YOUR GOAL:
Return exactly the lines of the records below, starting at the line that contains "Cookieverklaring (1001, 1330)" and ending at the line that contains "You are a GUI agent. The screenshot is 360×2103.", with both of those lines kept.

DATA FOR ANALYSIS:
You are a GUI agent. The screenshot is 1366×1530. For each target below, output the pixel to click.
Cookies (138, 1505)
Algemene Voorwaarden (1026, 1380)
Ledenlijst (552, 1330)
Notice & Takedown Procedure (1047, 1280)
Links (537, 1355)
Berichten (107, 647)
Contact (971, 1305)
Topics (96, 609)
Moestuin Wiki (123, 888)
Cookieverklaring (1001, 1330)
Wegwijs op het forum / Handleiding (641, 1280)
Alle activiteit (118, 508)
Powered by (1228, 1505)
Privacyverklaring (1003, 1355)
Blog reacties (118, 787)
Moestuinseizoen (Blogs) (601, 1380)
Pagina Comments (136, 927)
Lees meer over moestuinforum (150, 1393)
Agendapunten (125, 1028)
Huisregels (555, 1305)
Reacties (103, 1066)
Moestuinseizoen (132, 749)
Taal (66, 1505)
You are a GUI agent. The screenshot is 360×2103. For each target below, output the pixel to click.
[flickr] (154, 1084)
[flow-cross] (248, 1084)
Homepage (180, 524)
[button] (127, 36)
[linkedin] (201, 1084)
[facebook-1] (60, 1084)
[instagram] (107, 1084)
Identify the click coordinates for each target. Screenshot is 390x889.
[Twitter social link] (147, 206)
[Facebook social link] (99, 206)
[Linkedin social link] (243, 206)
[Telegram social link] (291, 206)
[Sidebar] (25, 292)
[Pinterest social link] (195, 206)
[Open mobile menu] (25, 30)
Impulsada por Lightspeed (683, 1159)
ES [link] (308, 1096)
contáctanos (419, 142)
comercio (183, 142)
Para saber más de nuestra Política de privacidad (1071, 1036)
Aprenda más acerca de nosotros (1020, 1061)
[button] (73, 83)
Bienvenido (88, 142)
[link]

ANSWER SPACE:
Cookieverklaring (1001, 1330)
Wegwijs op het forum / Handleiding (641, 1280)
Alle activiteit (118, 508)
Powered by (1228, 1505)
Privacyverklaring (1003, 1355)
Blog reacties (118, 787)
Moestuinseizoen (Blogs) (601, 1380)
Pagina Comments (136, 927)
Lees meer over moestuinforum (150, 1393)
Agendapunten (125, 1028)
Huisregels (555, 1305)
Reacties (103, 1066)
Moestuinseizoen (132, 749)
Taal (66, 1505)
You are a GUI agent. The screenshot is 360×2103. For each target below, output the pixel to click.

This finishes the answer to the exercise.